How Do LLMs Use Their Depth?
- URL: http://arxiv.org/abs/2510.18871v1
- Date: Tue, 21 Oct 2025 17:59:05 GMT
- Title: How Do LLMs Use Their Depth?
- Authors: Akshat Gupta, Jay Yeung, Gopala Anumanchipalli, Anna Ivanova,
- Abstract summary: We show that large language models do not use their depth uniformly, yet we still lack a fine-grained understanding of their layer-wise prediction dynamics.<n>We propose a "Guess-then-Refine" framework that explains how LLMs internally structure their computations to make predictions.

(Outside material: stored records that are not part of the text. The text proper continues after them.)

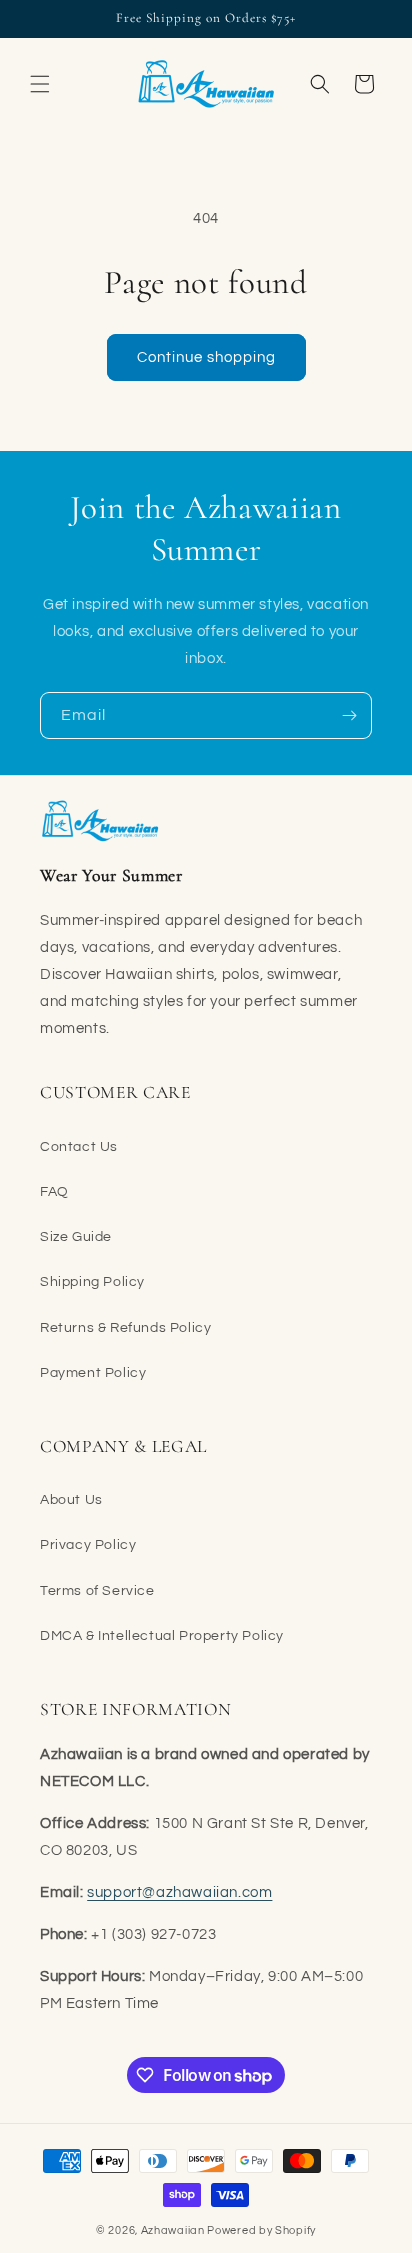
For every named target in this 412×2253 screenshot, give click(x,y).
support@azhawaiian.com (179, 1892)
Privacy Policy (88, 1545)
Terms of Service (97, 1591)
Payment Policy (93, 1373)
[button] (40, 84)
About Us (71, 1500)
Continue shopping (206, 357)
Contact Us (79, 1147)
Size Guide (76, 1237)
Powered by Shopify (261, 2230)
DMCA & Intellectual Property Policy (162, 1636)
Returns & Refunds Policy (125, 1328)
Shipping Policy (92, 1282)
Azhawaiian (173, 2230)
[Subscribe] (349, 715)
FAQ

- Score: 17.148445769990907
- License: http://arxiv.org/licenses/nonexclusive-distrib/1.0/
- Abstract: Growing evidence suggests that large language models do not use their depth uniformly, yet we still lack a fine-grained understanding of their layer-wise prediction dynamics. In this paper, we trace the intermediate representations of several open-weight models during inference and reveal a structured and nuanced use of depth. Specifically, we propose a "Guess-then-Refine" framework that explains how LLMs internally structure their computations to make predictions. We first show that the top-ranked predictions in early LLM layers are composed primarily of high-frequency tokens, which act as statistical guesses proposed by the model early on due to the lack of appropriate contextual information. As contextual information develops deeper into the model, these initial guesses get refined into contextually appropriate tokens. Even high-frequency token predictions from early layers get refined >70% of the time, indicating that correct token prediction is not "one-and-done". We then go beyond frequency-based prediction to examine the dynamic usage of layer depth across three case studies. (i) Part-of-speech analysis shows that function words are, on average, the earliest to be predicted correctly. (ii) Fact recall task analysis shows that, in a multi-token answer, the first token requires more computational depth than the rest. (iii) Multiple-choice task analysis shows that the model identifies the format of the response within the first half of the layers, but finalizes its response only toward the end. Together, our results provide a detailed view of depth usage in LLMs, shedding light on the layer-by-layer computations that underlie successful predictions and providing insights for future works to improve computational efficiency in transformer-based models.